With KCM and gssproxy we often see a long list of credentials when doing a 'klist':
[user.u@lxserv2114 ~]$ klist Ticket cache: KCM:17098:66803 Default principal: user.u@AD
Valid starting Expires Service principal 01/01/1970 00:00:00 01/01/1970 00:00:00 Encrypted/Credentials/v1@X-GSSPROXY: 01/01/1970 00:00:00 01/01/1970 00:00:00 Encrypted/Credentials/v1@X-GSSPROXY: 01/01/1970 00:00:00 01/01/1970 00:00:00 Encrypted/Credentials/v1@X-GSSPROXY: 01/01/1970 00:00:00 01/01/1970 00:00:00 Encrypted/Credentials/v1@X-GSSPROXY: 01/01/1970 00:00:00 01/01/1970 00:00:00 Encrypted/Credentials/v1@X-GSSPROXY: 01/01/1970 00:00:00 01/01/1970 00:00:00 Encrypted/Credentials/v1@X-GSSPROXY: 01/01/1970 00:00:00 01/01/1970 00:00:00 Encrypted/Credentials/v1@X-GSSPROXY: and so on...

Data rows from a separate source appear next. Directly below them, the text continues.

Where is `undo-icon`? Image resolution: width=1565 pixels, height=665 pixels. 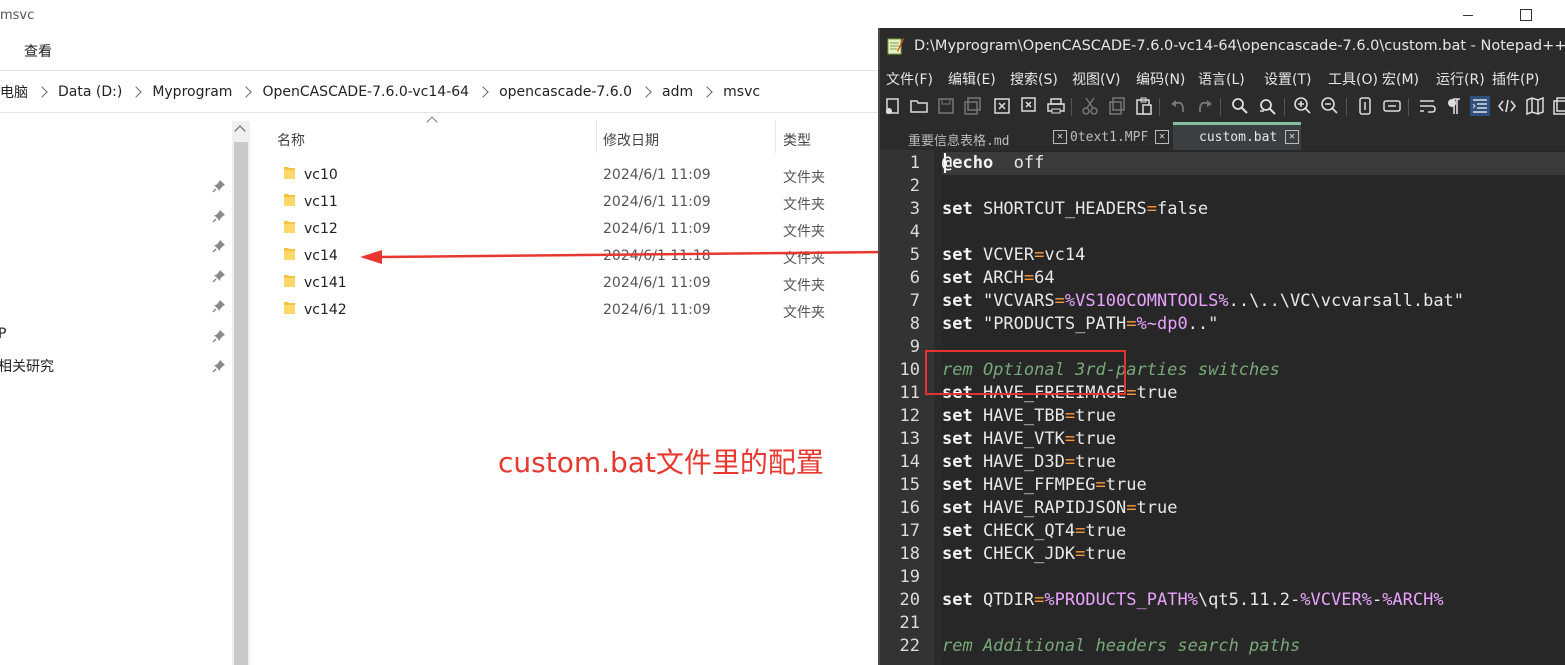 undo-icon is located at coordinates (1178, 106).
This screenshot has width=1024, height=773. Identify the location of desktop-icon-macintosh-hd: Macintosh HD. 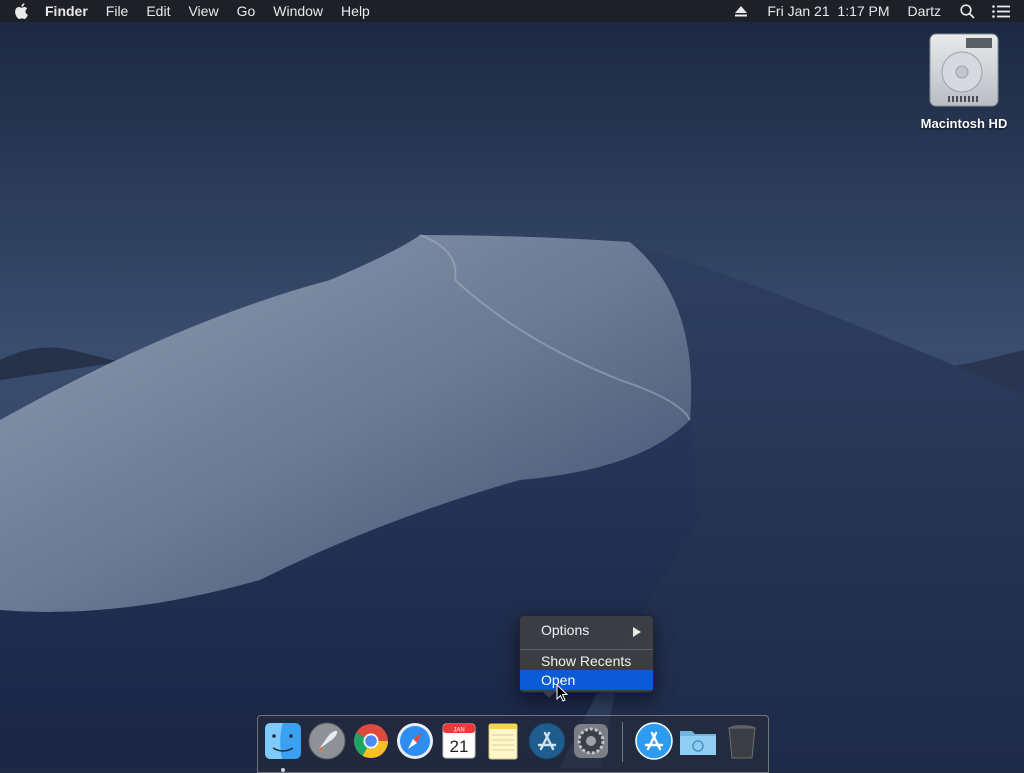
(964, 80).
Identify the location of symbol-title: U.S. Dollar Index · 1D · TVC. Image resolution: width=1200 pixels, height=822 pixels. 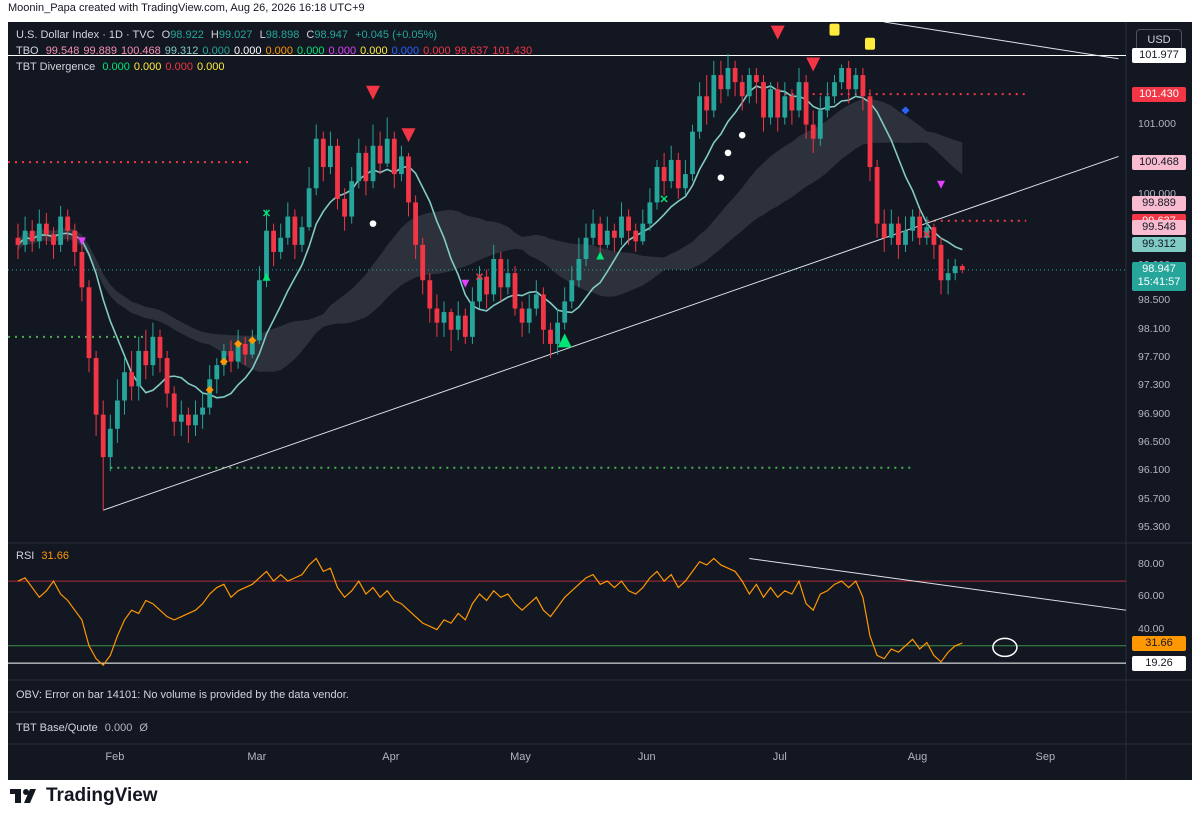
(86, 35).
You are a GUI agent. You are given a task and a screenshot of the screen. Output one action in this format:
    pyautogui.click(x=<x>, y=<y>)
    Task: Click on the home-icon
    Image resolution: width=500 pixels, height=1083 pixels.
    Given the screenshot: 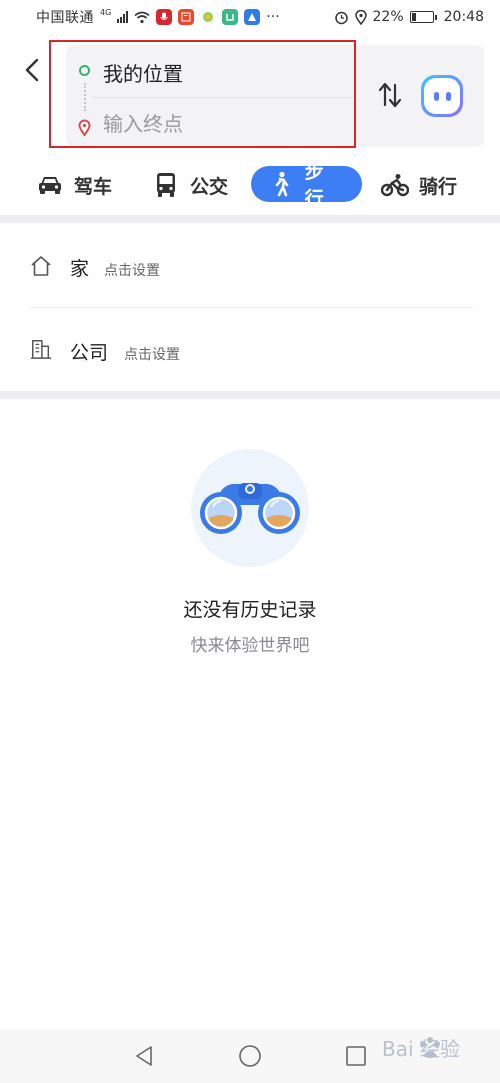 What is the action you would take?
    pyautogui.click(x=41, y=266)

The actual gssproxy credentials at /var/lib/gssproxy/clients/ does not correspond with this output, it only contains what could be expected - a TGT and maybe some service tickets.
The ever growing 'klist' list of credentials is a problem, after a while the user can no longer get any new credentials and therefore has no access to its NFS homedir (sec=krb5). I'm guessing it's the 'max_uid_ccaches' option in sssd-kcm that prevents this.
What is going on here - have we configured gssproxy/kcm wrong or is this a bug?